UTIs are one of the most common infections worldwide, disproportionately affecting women and the elderly. There were more than 400 million UTIs globally in 2019, a 60 percent increase since 1990, according to a recent study in Frontiers in Public Health. In the U.S. specifically, UTIs afflict millions of women each year, costing the health system an estimated $2.14 billion annually, according to findings published in Clinical Infectious Diseases.

“Urinary tract infections caused by gram-negative bacteria are a substantial and growing burden, and the efficacy of available first-line therapies is waning in the face of mounting antimicrobial resistance. Bringing pivmecillinam to the U.S. has the potential to benefit patients suffering from these harmful infections by giving clinicians a new, urgently needed treatment option for uncomplicated UTIs,” AMR Action Fund CEO Henry Skinner, PhD, said. “FDA approval also has the potential to support efforts to provide access to this important antibiotic in low- and middle-income countries where it has not yet been approved and where the burden of bacterial infections is enormous and fewer effective therapies are available.”

Pivmecillinam is the first antibiotic in approximately 20 years to be approved by the FDA for uUTI. Pivmecillinam is an oral prodrug of mecillinam that has a unique mechanism of action against gram-negative bacteria and is currently marketed in some European countries. Numerous studies have demonstrated its efficacy and safety profile, and it has maintained a low resistance profile after years of use in Nordic markets.

“Approximately 50 percent of women in the U.S. will suffer from a UTI during their lifetime and treatment options for these often-debilitating infections have lagged,” Beth Battaglino, RN-C, CEO of Healthy Women said. “As rates of antimicrobial resistance continue to rise, we must ensure that healthcare providers have the necessary tools to meet the needs of their patients.”

Michael Hodin, PhD, CEO of the Global Coalition on Aging, added, “Urinary tract infections are a scourge among older adults that are responsible for approximately 25 percent of all geriatric hospitalizations in the U.S. We applaud UTILITY Therapeutics for recognizing where the patient need is, and we commend the AMR Action Fund for supporting UTILITY’s efforts to bring pivmecillinam to patients in the U.S.”
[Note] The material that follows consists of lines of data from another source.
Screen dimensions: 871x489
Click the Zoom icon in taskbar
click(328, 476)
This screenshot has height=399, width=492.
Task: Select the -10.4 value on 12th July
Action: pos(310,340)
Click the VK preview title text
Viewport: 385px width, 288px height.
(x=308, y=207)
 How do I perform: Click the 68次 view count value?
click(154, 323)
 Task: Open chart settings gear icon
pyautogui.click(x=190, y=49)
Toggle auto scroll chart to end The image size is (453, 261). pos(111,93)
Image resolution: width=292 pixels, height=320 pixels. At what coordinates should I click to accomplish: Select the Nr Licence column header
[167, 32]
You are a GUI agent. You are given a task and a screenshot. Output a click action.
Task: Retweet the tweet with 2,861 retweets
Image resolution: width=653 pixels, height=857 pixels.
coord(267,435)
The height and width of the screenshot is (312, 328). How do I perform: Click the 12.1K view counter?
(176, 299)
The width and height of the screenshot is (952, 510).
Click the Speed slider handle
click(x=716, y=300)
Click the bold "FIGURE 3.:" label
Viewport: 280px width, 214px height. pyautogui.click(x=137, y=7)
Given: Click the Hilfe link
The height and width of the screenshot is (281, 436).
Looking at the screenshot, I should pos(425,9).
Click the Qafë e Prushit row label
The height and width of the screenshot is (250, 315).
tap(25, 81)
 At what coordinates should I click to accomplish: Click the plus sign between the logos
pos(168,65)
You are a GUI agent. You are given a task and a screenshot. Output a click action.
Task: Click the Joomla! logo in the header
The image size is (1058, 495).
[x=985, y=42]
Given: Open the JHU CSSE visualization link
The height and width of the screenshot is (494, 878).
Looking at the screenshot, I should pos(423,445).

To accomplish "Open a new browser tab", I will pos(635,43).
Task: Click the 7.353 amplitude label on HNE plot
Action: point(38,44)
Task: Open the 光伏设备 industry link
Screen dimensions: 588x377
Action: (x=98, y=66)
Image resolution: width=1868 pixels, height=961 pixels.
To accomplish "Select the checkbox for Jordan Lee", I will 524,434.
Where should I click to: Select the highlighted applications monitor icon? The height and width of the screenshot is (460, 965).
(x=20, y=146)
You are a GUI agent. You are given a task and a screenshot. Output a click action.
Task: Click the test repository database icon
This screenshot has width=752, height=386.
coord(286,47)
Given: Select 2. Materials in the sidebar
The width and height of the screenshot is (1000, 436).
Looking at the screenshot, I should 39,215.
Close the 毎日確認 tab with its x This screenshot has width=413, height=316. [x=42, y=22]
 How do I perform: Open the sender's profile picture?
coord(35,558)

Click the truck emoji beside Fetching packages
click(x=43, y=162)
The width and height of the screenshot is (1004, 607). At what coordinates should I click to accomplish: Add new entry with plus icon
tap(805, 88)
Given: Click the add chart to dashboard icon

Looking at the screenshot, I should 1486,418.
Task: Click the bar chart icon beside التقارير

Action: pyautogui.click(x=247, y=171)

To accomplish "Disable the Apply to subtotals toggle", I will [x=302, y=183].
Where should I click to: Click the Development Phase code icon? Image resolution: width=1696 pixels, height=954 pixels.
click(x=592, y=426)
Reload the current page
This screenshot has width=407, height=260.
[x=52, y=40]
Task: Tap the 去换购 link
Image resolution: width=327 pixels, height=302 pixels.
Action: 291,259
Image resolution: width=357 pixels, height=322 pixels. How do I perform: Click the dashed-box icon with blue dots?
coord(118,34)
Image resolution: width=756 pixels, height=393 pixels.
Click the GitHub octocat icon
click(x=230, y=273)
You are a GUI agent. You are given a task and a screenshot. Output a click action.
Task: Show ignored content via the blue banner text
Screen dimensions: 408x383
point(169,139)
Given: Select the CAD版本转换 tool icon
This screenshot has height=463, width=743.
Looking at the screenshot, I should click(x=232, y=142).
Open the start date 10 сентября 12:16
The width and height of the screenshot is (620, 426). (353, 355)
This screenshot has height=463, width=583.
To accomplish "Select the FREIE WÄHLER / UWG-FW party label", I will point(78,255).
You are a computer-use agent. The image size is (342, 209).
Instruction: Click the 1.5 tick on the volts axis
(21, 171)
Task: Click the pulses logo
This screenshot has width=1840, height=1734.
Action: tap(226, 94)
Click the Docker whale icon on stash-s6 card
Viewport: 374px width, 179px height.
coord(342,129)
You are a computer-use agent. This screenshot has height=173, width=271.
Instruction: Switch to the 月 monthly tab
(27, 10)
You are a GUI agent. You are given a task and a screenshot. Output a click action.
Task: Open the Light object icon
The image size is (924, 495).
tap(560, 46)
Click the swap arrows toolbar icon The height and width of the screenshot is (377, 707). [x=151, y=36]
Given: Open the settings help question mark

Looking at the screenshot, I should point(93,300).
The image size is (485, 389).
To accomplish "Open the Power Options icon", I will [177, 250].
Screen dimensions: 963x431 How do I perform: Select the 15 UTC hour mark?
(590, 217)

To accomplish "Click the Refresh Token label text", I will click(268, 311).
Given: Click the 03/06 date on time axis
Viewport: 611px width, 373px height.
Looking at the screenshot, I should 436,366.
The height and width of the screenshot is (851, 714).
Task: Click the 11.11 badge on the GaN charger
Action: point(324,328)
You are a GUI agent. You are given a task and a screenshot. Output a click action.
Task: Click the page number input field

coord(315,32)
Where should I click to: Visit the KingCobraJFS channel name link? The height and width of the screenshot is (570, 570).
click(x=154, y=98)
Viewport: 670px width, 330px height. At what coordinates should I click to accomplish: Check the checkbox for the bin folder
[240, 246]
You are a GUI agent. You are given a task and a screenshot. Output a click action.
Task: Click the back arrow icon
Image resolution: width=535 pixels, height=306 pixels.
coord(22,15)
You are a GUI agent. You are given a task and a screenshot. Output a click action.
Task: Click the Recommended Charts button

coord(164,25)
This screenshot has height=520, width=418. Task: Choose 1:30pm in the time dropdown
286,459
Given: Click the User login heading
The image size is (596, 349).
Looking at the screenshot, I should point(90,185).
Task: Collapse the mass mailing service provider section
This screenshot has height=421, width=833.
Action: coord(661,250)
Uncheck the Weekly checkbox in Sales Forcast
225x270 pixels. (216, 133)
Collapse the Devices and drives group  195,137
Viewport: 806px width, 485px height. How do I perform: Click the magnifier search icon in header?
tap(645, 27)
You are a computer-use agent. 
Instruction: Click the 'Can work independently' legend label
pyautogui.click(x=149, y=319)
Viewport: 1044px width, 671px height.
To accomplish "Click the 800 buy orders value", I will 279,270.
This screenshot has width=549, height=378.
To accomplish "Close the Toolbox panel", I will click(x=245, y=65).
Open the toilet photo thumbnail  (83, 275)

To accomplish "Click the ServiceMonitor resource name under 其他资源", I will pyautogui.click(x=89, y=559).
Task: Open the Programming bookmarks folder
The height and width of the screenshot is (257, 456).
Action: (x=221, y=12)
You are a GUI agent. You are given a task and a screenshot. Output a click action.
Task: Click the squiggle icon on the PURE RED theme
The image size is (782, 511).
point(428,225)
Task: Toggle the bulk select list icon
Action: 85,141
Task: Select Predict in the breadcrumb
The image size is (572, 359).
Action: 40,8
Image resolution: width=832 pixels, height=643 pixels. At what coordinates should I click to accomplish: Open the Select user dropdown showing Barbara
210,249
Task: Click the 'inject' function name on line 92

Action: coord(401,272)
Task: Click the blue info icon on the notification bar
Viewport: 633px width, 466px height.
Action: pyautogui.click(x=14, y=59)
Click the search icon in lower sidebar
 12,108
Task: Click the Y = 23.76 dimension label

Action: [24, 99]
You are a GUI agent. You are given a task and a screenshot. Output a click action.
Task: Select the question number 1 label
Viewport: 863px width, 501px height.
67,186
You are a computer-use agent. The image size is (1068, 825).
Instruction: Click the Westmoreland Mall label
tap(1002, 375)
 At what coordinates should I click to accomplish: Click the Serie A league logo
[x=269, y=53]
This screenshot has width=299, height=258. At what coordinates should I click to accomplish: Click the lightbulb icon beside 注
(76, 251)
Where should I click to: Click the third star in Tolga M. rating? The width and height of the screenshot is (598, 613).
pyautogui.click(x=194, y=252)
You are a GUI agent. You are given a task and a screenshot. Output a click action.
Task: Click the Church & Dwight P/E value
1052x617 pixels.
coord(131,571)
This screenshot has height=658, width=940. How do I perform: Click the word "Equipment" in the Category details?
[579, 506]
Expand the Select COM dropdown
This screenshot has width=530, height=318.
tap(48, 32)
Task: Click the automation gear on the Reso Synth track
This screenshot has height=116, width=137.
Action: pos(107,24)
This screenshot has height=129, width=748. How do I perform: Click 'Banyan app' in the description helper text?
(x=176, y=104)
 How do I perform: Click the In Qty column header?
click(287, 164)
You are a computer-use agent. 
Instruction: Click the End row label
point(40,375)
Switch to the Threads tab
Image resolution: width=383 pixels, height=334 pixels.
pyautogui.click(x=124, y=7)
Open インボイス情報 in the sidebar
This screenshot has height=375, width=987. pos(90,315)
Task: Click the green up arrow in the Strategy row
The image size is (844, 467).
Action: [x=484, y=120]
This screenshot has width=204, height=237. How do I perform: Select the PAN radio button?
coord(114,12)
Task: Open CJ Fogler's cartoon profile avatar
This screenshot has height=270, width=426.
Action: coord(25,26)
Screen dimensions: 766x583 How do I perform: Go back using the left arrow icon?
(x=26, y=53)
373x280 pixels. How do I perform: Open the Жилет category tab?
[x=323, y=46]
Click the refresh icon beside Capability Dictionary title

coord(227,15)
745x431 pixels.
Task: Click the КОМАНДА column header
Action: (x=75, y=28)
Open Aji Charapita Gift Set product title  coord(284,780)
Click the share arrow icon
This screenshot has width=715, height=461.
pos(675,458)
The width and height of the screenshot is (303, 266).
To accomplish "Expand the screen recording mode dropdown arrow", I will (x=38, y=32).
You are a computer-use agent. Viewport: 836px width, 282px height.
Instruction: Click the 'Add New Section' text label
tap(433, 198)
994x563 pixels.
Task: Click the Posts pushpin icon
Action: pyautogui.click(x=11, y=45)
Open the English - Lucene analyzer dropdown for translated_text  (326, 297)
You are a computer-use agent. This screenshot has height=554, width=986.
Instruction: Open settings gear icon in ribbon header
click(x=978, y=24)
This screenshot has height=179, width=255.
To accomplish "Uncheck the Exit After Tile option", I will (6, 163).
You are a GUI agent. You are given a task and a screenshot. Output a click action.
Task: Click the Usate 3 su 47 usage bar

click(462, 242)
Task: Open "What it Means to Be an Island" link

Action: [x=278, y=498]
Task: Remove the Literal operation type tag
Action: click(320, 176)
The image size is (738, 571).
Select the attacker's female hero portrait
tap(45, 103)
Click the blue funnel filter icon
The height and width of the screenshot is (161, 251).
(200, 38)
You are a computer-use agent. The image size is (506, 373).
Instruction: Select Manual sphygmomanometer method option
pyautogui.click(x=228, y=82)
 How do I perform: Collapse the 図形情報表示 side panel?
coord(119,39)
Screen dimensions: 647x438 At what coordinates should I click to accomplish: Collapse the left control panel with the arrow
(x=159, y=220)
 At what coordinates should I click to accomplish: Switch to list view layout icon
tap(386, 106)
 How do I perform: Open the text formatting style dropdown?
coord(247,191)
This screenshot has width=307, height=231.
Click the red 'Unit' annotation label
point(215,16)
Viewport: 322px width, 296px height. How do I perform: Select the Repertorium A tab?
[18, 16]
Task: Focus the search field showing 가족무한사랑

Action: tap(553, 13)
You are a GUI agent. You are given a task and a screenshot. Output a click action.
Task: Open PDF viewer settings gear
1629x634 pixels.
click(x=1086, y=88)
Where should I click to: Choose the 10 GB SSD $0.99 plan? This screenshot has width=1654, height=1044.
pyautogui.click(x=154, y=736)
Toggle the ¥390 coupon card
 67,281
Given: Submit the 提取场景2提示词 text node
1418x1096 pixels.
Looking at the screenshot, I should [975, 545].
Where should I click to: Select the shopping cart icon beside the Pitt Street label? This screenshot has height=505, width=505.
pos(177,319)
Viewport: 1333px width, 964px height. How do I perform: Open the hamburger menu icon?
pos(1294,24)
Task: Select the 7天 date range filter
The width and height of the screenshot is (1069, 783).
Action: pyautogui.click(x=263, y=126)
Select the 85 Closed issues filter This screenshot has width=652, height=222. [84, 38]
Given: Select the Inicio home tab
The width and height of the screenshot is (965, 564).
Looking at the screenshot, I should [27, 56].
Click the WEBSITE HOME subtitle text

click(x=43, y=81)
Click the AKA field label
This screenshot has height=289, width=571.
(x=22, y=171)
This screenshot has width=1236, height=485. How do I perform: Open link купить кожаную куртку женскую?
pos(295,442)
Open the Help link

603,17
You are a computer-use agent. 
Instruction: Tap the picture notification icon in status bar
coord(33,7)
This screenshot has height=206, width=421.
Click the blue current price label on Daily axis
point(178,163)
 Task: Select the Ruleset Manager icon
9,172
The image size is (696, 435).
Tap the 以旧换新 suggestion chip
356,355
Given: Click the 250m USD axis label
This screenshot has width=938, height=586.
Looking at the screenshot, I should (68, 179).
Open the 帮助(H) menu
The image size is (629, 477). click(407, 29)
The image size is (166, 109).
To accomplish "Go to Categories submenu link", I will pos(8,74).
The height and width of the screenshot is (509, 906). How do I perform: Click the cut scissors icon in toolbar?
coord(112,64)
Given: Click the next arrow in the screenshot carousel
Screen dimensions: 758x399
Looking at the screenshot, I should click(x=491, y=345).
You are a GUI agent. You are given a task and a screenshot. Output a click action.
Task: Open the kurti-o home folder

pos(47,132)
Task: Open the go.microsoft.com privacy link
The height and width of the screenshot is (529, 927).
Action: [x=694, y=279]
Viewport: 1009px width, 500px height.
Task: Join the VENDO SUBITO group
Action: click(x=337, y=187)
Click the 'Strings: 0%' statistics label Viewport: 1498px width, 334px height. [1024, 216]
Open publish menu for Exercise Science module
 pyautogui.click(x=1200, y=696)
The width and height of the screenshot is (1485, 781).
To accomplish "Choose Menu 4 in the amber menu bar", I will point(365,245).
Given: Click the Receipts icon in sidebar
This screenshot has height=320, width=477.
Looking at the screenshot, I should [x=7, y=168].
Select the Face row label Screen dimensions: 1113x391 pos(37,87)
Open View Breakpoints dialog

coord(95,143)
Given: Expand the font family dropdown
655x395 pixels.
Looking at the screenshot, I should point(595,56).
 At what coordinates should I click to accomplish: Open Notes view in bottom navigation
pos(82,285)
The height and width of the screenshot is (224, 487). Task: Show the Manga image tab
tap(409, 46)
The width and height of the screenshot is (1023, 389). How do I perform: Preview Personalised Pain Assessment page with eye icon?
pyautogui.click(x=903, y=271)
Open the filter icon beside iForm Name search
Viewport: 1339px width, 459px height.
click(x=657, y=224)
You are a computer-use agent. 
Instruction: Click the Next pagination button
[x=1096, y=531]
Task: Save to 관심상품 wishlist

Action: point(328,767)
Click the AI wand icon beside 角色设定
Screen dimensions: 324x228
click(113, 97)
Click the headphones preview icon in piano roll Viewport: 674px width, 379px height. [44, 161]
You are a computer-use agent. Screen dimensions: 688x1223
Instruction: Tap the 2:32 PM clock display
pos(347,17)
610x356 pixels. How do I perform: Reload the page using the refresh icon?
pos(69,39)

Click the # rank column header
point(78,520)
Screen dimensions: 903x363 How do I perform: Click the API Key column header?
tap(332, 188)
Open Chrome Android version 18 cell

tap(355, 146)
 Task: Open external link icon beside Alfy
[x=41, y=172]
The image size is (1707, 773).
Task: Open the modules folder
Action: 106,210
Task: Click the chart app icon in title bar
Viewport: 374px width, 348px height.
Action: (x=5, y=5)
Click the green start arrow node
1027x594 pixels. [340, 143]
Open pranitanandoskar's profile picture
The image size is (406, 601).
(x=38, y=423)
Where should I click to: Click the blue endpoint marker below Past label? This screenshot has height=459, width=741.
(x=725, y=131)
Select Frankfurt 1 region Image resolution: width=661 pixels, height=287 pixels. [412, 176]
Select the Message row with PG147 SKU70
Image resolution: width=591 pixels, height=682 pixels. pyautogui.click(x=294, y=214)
Pivmecillinam marks the first antibiotic drug of an AMR Action Fund portfolio company to earn regulatory approval.

About the AMR Action Fund

The AMR Action Fund is a mission-driven venture capital fund investing in antibiotics, antifungals, and other antimicrobial technologies. The Fund plans to invest approximately US$1 billion into clinical-stage biotech companies to help bring two to four new antibiotics to market by 2030.